いわゆる「宇宙ロケット」を見ても分かる通り、宇宙に行くのに飛行機のような翼は必要ありません。ただ、ロケット技術が未熟だったころは、飛行機が飛べる高度をどんどん高くしていくことで宇宙へ到達しようという発想があったので、そのためには翼も必要でした。

第二次世界大戦中、ナチスドイツはV2ロケットという世界初の実験レベルではない実用的な液体燃料ロケットを開発しました(実験レベルでは1926年にアメリカで小型ロケットが打ち上げられています)。しかしこれは今日で言う弾道ミサイルであり、人間が乗り込んで宇宙に行こうという目的のものではありませんでした。

とはいえ、V2ロケットの出現により、ロケットに翼は必要ないということが認識されるようになります。
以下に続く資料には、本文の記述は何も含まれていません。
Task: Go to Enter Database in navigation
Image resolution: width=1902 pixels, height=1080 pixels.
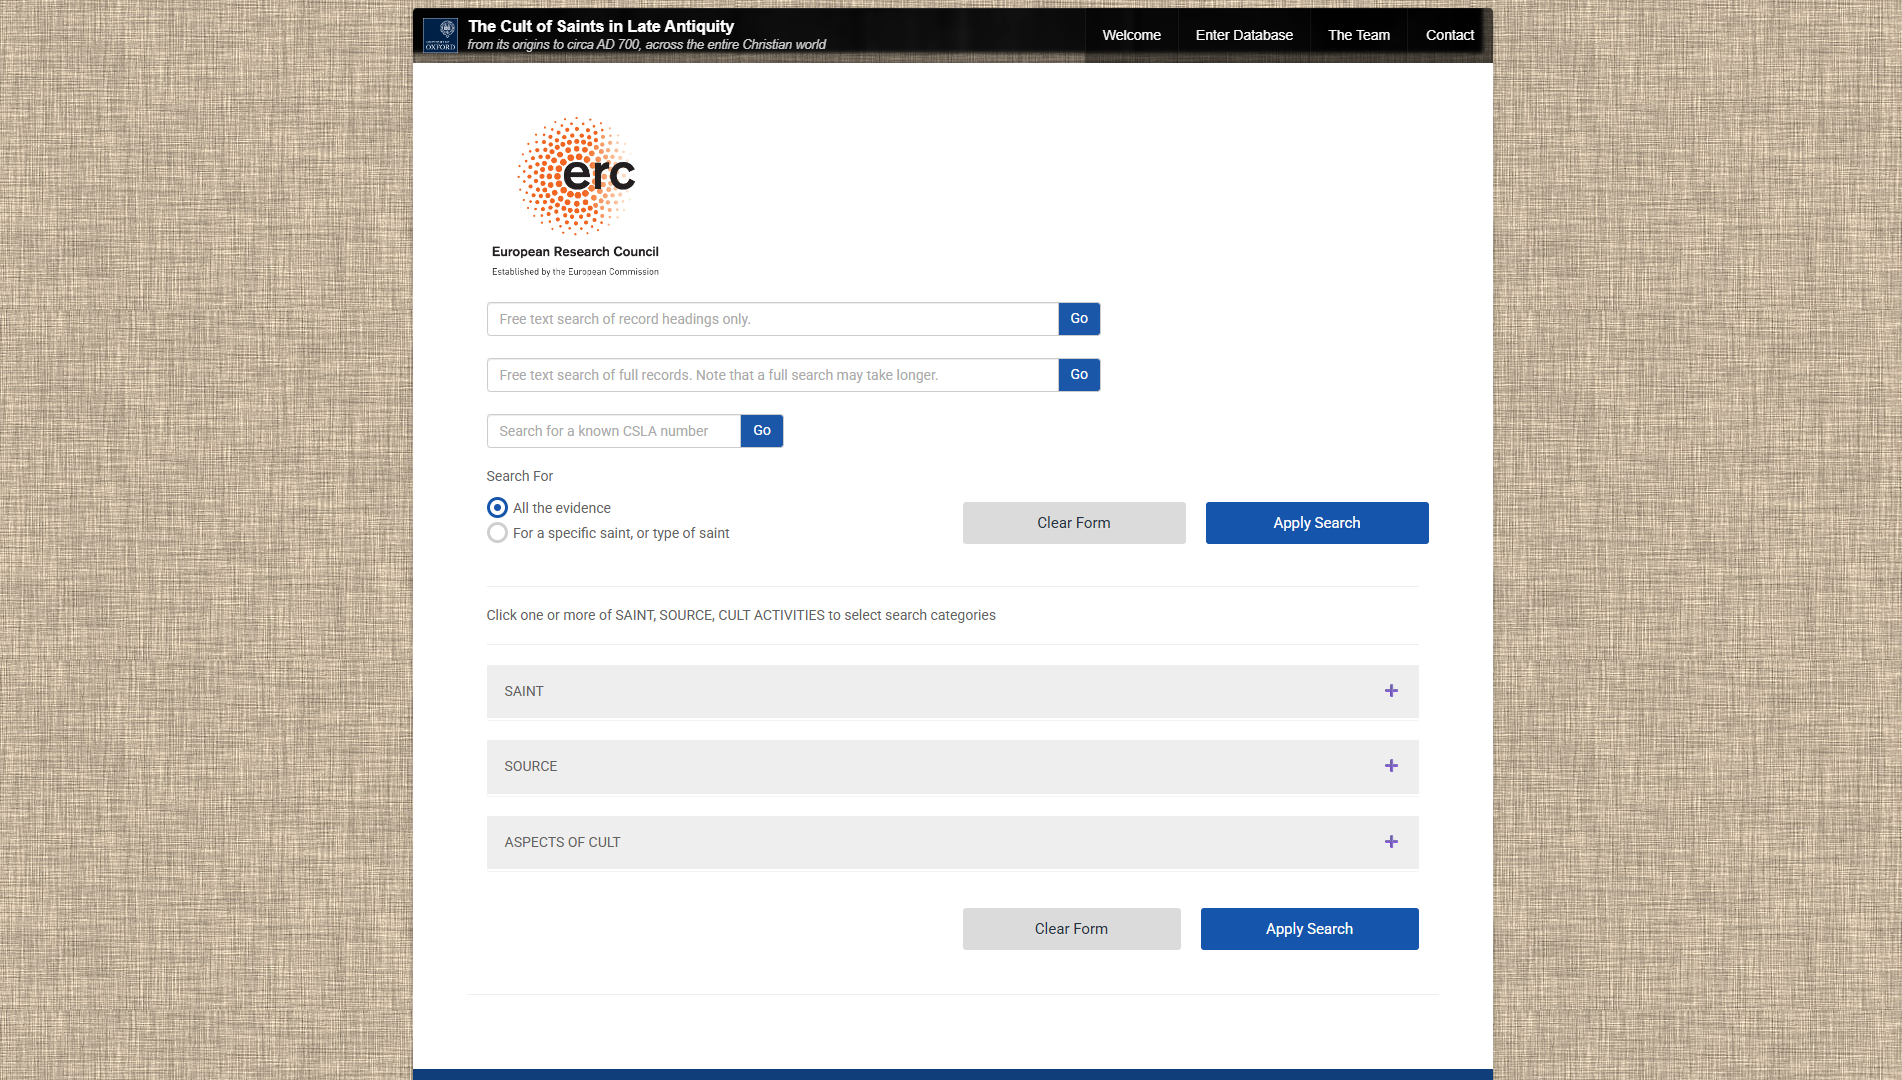Action: 1244,35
ただ、それとは他にナチスドイツは、ドイツから射出して当時のプロペラ戦闘機には到達できない高度にまで達し、アメリカを爆撃してからナチスの同盟国である日本が領有していた南太平洋の島に着陸するという攻撃機の構想を持っていました。

この攻撃機を発案者の名をとって「ゼンガー」といいます。ゼンガーにはそのコンセプト上、翼が必要だったのです。ゼンガーは実験段階のまま終戦を迎えたために結局実用化されることはありませんでした。しかし、その実験成果はアメリカとソ連の手に渡ります。

ゼンガーの実験用機体は、ただロケットに翼をとりつけたようなもので、スペースシャトルのフォルムとは似ても似つきません。しかし、「有翼宇宙ロケット」というコンセプトはアメリカやソ連の研究者に強い影響を与えました。

○アメリカでの研究

宇宙に行った宇宙船を帰還時に水平着陸させるというまさにスペースシャトルそのものの構想自体は、戦後まもない時点でNASAの前身であるNACA=アメリカ航空諮問委員会が持っていました。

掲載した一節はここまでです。